A common implementation of pessimistic concurrency control is to use a “select … for update nowait” SQL statement when reading data with the intent to modify it. Once that statement executes, that user has the lock. Another user who later attempts to execute the same statement before the user with the lock either does a commit or rollback would get an error. For Oracle, the error is:
ORA-00054: resource busy and acquire with NOWAIT specified
If the example sales application used pessimistic concurrency control, Joe’s request to read Bob’s data from the database would give Joe the lock on Bob’s record. Later, when Fred would read Bob’s record with the intent to modify it, Fred would be given a “This record is currently locked. Please try again later” application error since Joe already has the lock. Once Joe clicks the “Save” or “Cancel” button, the lock is released.
Of the two strategies, optimistic concurrency control is widely used in web applications. Pessimistic concurrency control is not often seen with web applications, however it is seen with client/server (2-tier) applications.
To use pessimistic concurrency control, the client needs to maintain the same database connection for their entire interaction with the database (think SQL*Plus). This is often described as a stateful connection. Web applications commonly use a database connection pool in the application server for performance and scalability reasons (a relatively small number of db connections can be recycled and serve a large number of web clients). As a result state is not retained because a web user gets a random db connection from the pool with each request.
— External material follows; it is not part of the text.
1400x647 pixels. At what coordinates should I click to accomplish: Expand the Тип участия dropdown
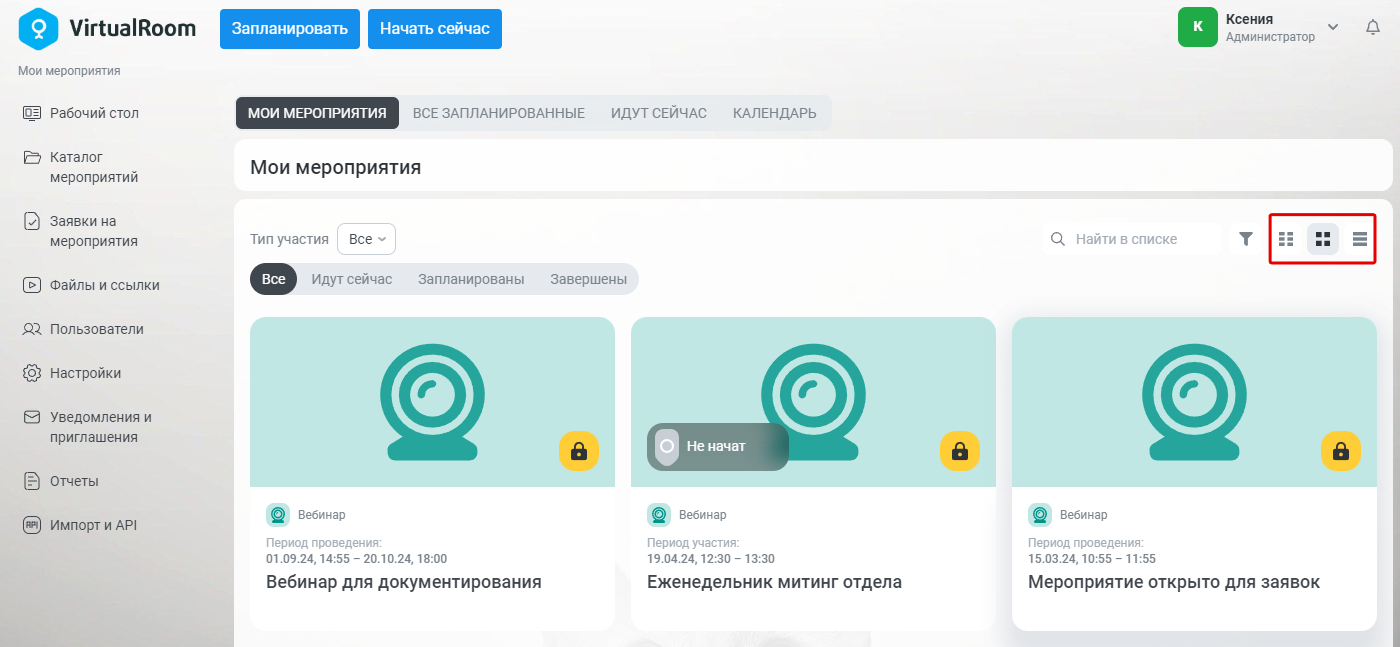point(367,239)
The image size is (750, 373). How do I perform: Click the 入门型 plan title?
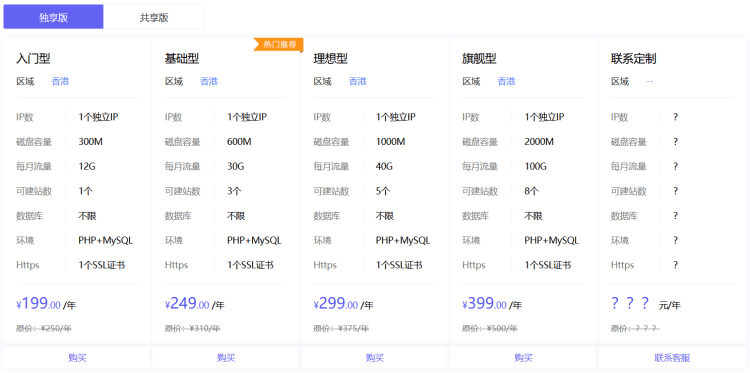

Going back to the sequence diagram at the beginning, each time Joe or Fred submits their request to the application server, a random db connection from the database connection pool is extracted, executes the SQL statements on their behalf, and is returned to the pool for the next user request.
Another valid option to handling the lost update problem is to design your application so multiple users do not have write access to the same set of records. In my example, if each client is assigned a salesperson, then only the assigned salesperson can change the record. Joe is assigned to Bob and only Joe can change Bob’s data. Fred would never see Bob in the list of users he can edit.
It is also worth noting that loosing an update may not be a problem for some applications as they may have a history table or an audit table that allows users to view past changes inside the application. These applications follow what is a called a “Last update wins” or “Last commit wins” strategy. The sales web application as described at the beginning of this post uses the “Last update wins” strategy. This strategy is very easy to implement because it is what you get if you do nothing.
The “lost update” problem is not a very difficult problem to solve once you are made aware of it.